# looking to start a demasoni species tank



## mjzuverink (Dec 6, 2009)

hey all, im in the planning stages of a Phuedotropheus P. Demasoni species only tank. I think im gonna go witha 75 gallon tank. I just want this to be an open discussion on how this tank should be set up or some cool ideas. for instance type of filtration? number of fish? substrate? lighting? decor? ( i have been debating wether or not to try and do a DIY rock backround) anyways, I'm eager to see what kinds of ideas you guys have!


----------



## emc7 (Jul 23, 2005)

Pseudotropheus. Use double or triple filtration, decor should be rocks (or fake rocks like cichlid stones or lok-rocks). Cut up PVC pipe is ugly, but cheap. One 48" light should be fine (you don't need plant lights). Start with 8-10 fish, they will make more.


----------



## rrcoolj (Jun 29, 2009)

emc7 said:


> Pseudotropheus. Use double or triple filtration, decor should be rocks (or fake rocks like cichlid stones or lok-rocks). Cut up PVC pipe is ugly, but cheap. One 48" light should be fine (you don't need plant lights). Start with 8-10 fish, they will make more.


I agree


----------
============
PROBLEMS TO WORK ON
• 1. Write out the passage of the demasoni tank thread starting with "## mjzuverink (Dec" and going on through "you guys have!".
• 2. In the demasoni tank thread, how many fish does emc7 suggest starting with?
• 3. List every setup topic that the opening post of the demasoni tank thread gives after the words "for instance".
============
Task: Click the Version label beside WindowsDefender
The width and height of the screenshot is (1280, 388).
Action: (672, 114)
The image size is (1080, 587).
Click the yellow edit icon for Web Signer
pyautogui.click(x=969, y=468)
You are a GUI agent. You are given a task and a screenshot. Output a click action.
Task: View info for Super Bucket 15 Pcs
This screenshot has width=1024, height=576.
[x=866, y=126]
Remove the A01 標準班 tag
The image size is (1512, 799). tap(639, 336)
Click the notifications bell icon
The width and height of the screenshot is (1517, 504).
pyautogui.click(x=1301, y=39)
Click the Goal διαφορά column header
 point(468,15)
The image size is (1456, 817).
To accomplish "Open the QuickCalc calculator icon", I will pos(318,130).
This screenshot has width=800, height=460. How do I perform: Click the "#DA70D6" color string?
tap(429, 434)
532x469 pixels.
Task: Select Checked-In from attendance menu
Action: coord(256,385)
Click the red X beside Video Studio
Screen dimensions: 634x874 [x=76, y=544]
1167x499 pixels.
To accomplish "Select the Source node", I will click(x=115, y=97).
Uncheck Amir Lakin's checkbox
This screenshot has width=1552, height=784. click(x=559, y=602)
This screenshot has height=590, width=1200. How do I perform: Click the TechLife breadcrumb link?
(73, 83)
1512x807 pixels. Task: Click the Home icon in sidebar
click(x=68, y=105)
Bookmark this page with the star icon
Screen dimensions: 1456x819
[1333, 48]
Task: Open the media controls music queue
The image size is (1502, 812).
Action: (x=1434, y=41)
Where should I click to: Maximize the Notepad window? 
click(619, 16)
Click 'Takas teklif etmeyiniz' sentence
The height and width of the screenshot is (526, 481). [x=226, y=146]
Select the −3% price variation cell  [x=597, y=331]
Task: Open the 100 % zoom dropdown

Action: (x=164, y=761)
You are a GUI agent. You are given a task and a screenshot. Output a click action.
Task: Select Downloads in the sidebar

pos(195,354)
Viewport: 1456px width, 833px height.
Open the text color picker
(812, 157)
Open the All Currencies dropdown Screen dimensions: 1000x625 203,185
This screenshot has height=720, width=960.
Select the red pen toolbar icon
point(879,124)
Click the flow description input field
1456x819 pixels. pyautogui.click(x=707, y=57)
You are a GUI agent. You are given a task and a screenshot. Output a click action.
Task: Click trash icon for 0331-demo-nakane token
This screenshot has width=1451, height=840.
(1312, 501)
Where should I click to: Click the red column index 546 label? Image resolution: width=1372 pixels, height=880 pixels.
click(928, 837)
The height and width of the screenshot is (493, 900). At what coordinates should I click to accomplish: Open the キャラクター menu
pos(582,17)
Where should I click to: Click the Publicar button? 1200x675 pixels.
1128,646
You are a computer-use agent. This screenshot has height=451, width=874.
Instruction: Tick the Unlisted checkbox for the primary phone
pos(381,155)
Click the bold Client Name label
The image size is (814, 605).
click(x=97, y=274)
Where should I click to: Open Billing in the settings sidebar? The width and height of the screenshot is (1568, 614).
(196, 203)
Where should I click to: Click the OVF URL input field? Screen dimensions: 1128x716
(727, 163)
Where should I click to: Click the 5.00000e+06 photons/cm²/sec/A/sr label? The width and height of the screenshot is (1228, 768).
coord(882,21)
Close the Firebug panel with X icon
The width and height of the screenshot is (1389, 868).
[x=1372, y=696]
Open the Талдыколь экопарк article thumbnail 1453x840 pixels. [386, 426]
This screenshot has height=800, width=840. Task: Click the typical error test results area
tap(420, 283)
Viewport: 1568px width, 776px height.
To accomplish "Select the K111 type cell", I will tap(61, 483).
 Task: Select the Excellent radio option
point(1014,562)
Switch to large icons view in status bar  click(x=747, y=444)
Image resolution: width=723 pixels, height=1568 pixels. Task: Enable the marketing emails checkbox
============
THE RESULTS
• 1.
## mjzuverink (Dec 6, 2009)

hey all, im in the planning stages of a Phuedotropheus P. Demasoni species only tank. I think im gonna go witha 75 gallon tank. I just want this to be an open discussion on how this tank should be set up or some cool ideas. for instance type of filtration? number of fish? substrate? lighting? decor? ( i have been debating wether or not to try and do a DIY rock backround) anyways, I'm eager to see what kinds of ideas you guys have!

• 2. 8-10 fish

• 3.
- type of filtration
- number of fish
- substrate
- lighting
- decor